複数のEntityをまとめて保存する


Google App Engineでは、データストアと呼ばれるデータベースを用いてデータの保存を行うことができます。
Low Level APIでGAEのデータストアにアクセスする」では、カインド(テーブルのようなもの)にエンティティーという単位(レコードのようなもの)でデータストアにデータを保存する方法について解説しています。
また、エンティティー生成の際には、ユニークなキーを割り振る必要があることも解説しました。

今回はこの応用で、複数のエンティティーをまとめて保存する方法について解説します。
上記記事にて、DatastoreServiceクラスのputメソッドを用いてエンティティーを一つだけ保存していますが、
複数のエンティティーを保存する場合、一つ一つputメソッドを用いて保存するよりも、まとめて保存する方が高速に処理を行うことができます。

それでは続きで詳細を見て行きます。

エンティティーを生成する

まずは保存を行うためのエンティティーを生成します。今回は8個のエンティティーを用意しますが、少し数が多いのでループを使って一斉に作りたいです。
ループを使用してエンティティーを複数生成したい場合、エンティティー毎に一意に指定する必要のある「キー」の生成をどのように行うかが問題になってきますが、KeyRangeクラス用いることで解決することができます。

以下のソースコードを見て下さい。

BatchPutServlet.java

public class BatchPutServlet  extends HttpServlet{
	public void doGet(HttpServletRequest req, HttpServletResponse resp)
	throws IOException {
		DatastoreService dss = DatastoreServiceFactory.getDatastoreService();

		String[] name = {"seit","nakajima","katsuo","hanazono","nobita","shizuka","tarou","hanako"};
		String[] age = {"25","12","12","12","10","10","20","20"};
		String[] gender = {"man","man","man","woman","man","woman","man","woman"};

		ArrayList entities = new ArrayList();

		// Keyを連番で自動採番
		KeyRange keyRange = dss.allocateIds("BatchPut", 8);
		Iterator iterator = keyRange.iterator();

		int i = 0;
		while(iterator.hasNext()){
			Entity entity = new Entity(iterator.next());
			entity.setProperty("name", name[i]);
			entity.setProperty("age", age[i]);
			entity.setProperty("gender", gender[i]);
			entities.add(entity);
			i++;
		}
	}
}

6〜8行目で今回データストアに保存したい文字列を定義しています。
13行目でKeyRangeクラスのインスタンスkeyRangeを生成しています。
インスタンスの生成には DatastoreServiceクラスのallocateIdsメソッドを用います。allocateIdsメソッドの各引数はそれぞれ以下の表のようになっています。
[table “233” not found /]

今回は第2引数に8を指定していますので、ユニークなキーを8個生成することができ、データストアに保存した際にエンティティー毎に自動で割り振られるidが連番になります。
14行目で、keyRangeからキーを一つずつ取り出すためにイテレーターを取得しています。

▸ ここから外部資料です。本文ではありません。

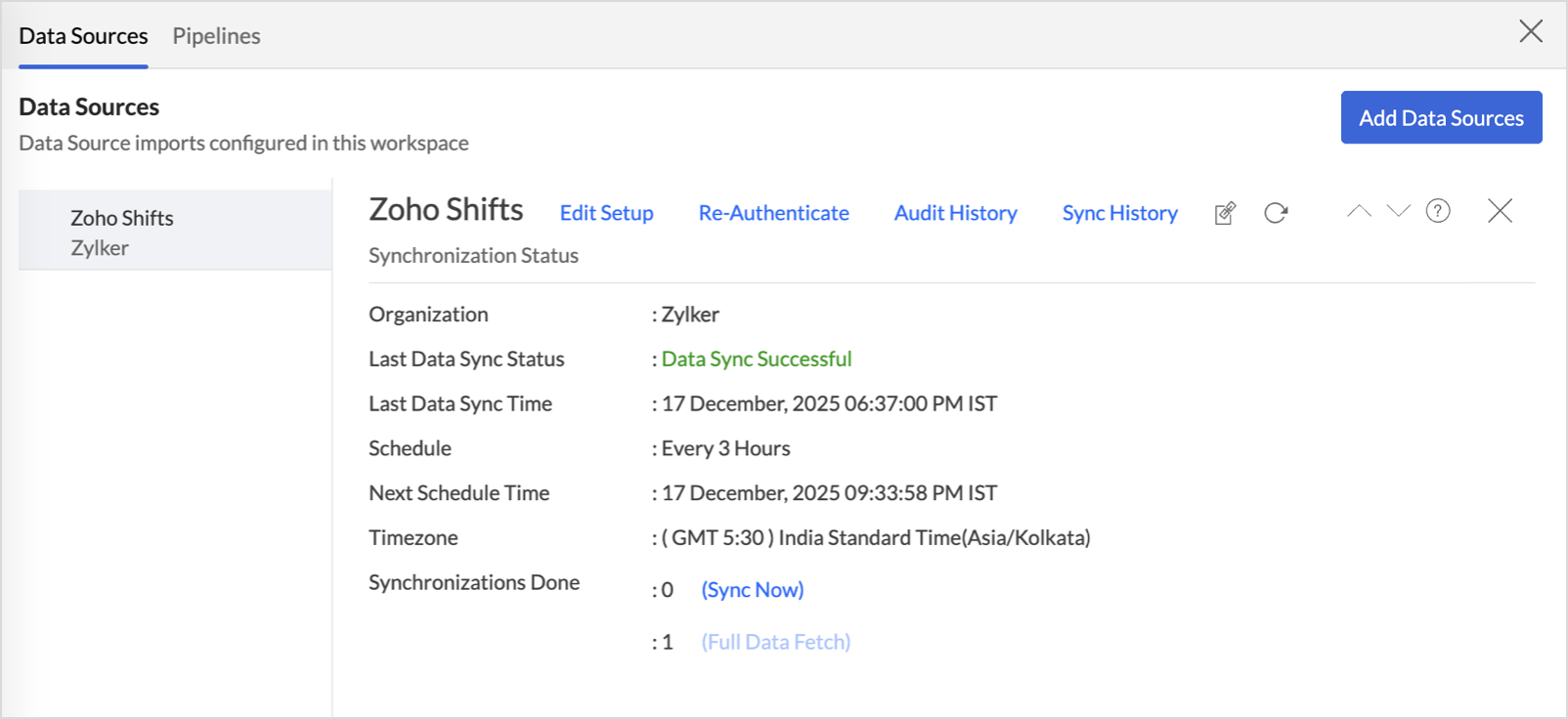Viewport: 1568px width, 719px height.
Task: Go to previous data source using up chevron
Action: (x=1359, y=211)
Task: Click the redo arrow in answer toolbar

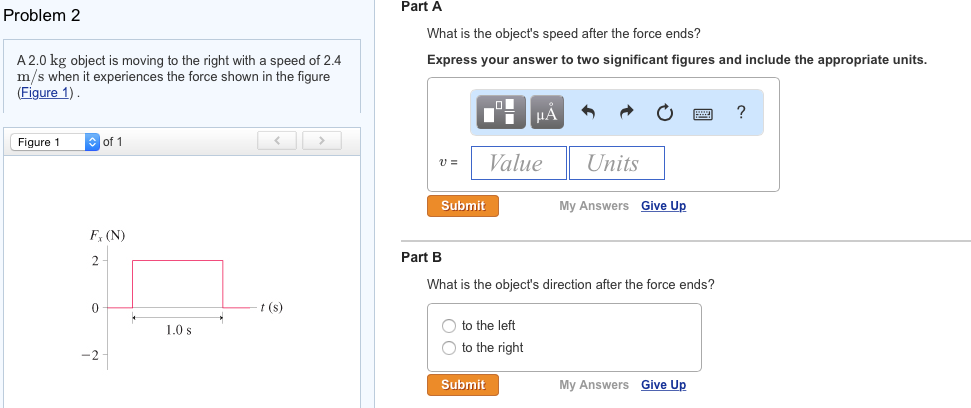Action: [x=626, y=113]
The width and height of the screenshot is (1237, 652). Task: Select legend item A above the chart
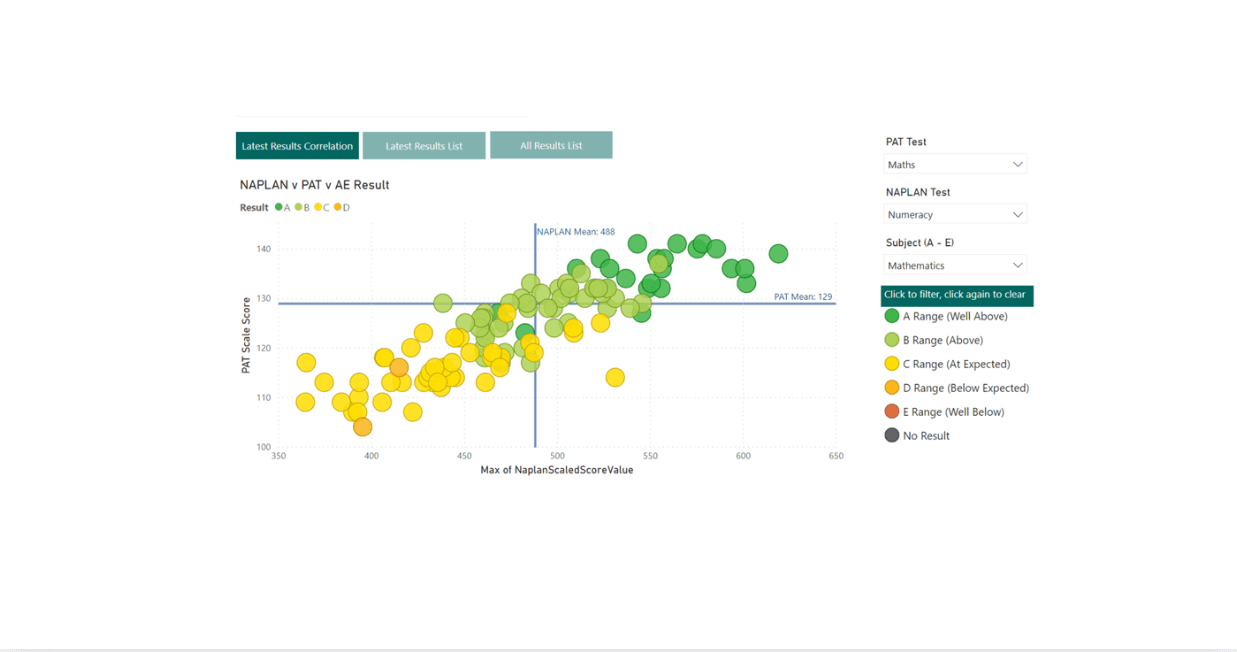tap(283, 208)
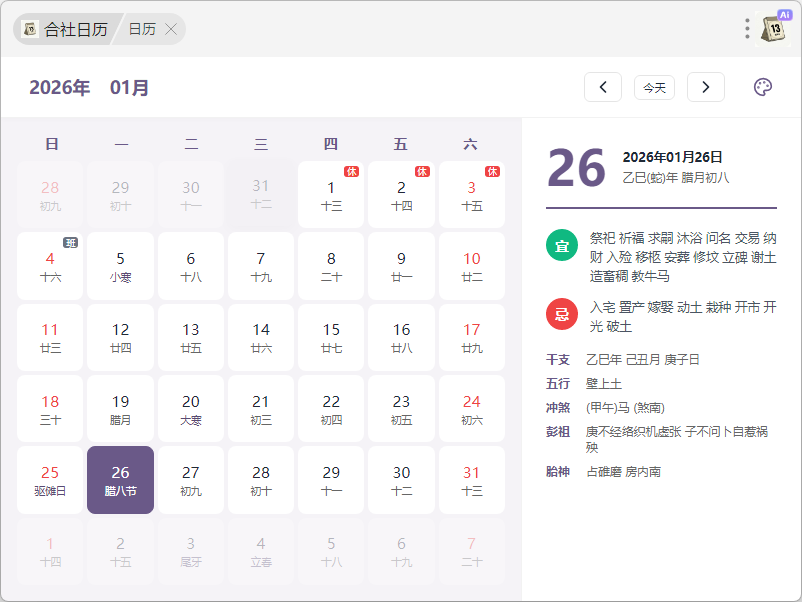Pick January 25 驱傩日 date
The width and height of the screenshot is (802, 602).
(x=51, y=479)
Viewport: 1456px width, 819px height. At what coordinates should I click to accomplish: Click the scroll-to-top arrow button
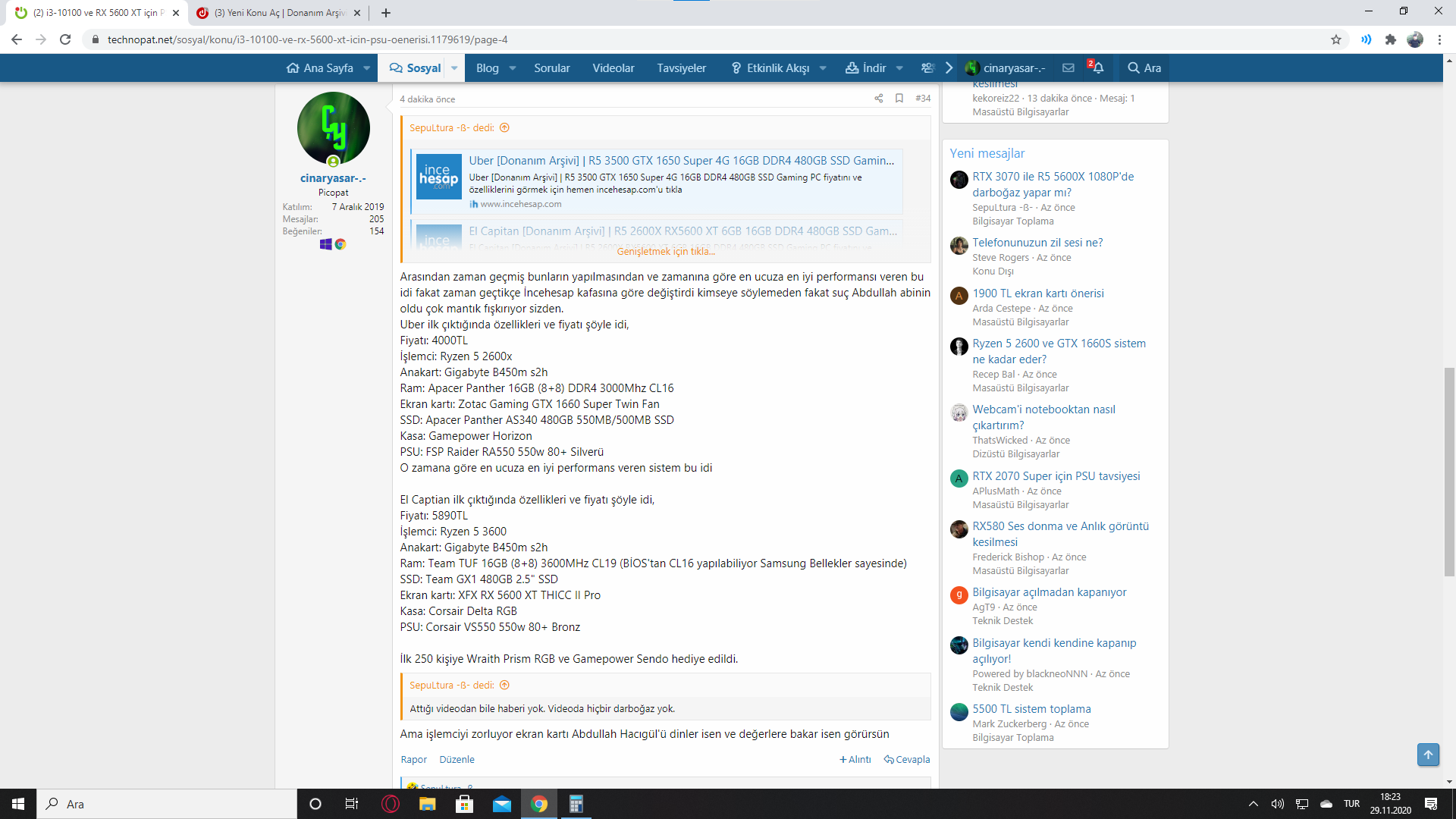point(1428,755)
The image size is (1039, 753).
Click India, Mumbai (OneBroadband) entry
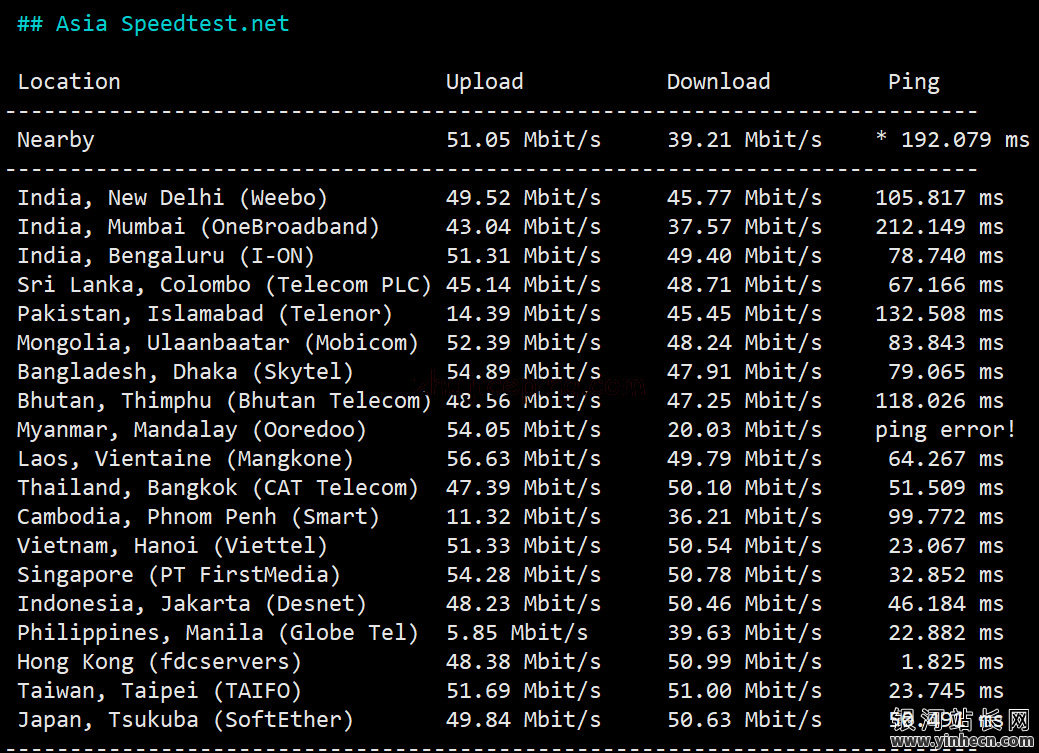pyautogui.click(x=198, y=227)
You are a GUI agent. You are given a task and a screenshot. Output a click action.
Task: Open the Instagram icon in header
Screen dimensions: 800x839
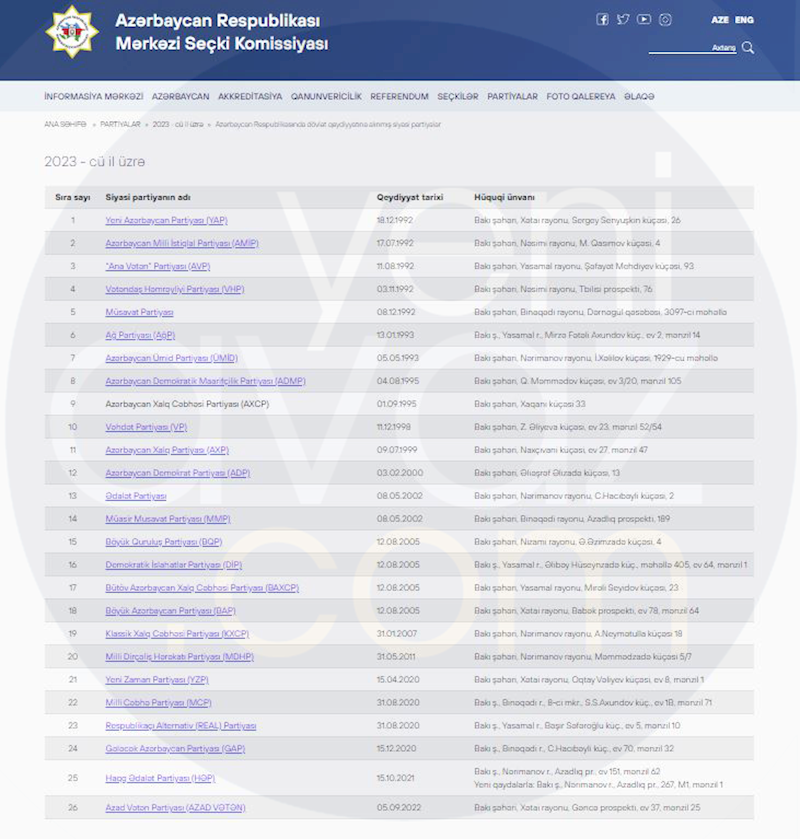tap(665, 19)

17行目から24行目のwhileループ内で、エンティティーの生成とデータのセットを行っています。
18行目で、イテレーターから一つずつ取り出したキーを使用してエンティティーを生成しています。19〜22行目で保存するデータをsetPropertyメソッドを用いてエンティティーにセットしています。
23行目で、生成したエンティティーをputメソッドで毎回保存せず、一旦ArrayListのインスタンスに保存しておきます。
次の節でエンティティーの保存を行います。

データストアに保存する

それでは次に、生成したエティティーをデータストアに保存します。
今回は8個のエンティティーを一度にまとめて保存します。とは言っても、使用するメソッドはエンティティーを一つだけ保存する際に用いたDatastoreServiceクラスのputメソッドです。
今回は以下に示すputメソッドのオーバーロードを用います。

put(java.lang.Iterable entities)

使用例は以下になります。

BatchPutServlet.java

		ArrayList entities = new ArrayList();
(...省略)
		// Entityをまとめてput
		List keys = dss.put(entities);

DatastoreServiceクラスの引数に、エンティティーを格納したArrayListクラスのインスタンスを指定します。こうすることで、複数のエンティティーを一度のputメソッドで全て保存することが可能です。
エンティティー毎にputメソッドを用いて保存するより高速に保存処理を行う事が出来ます。
また、putメソッドは返り値として保存したエンティティーのキーを返しますが、今回のように複数のエンティティーを引数に指定した場合は、それぞれのエンティティーに指定したキーを全て返してくれます。
これをListクラスのインスタンスに保存しておくことで、後々データの取得を行う際などにキーを利用することができます。

以上、エンティティーをまとめてデータストアに保存する方法でした。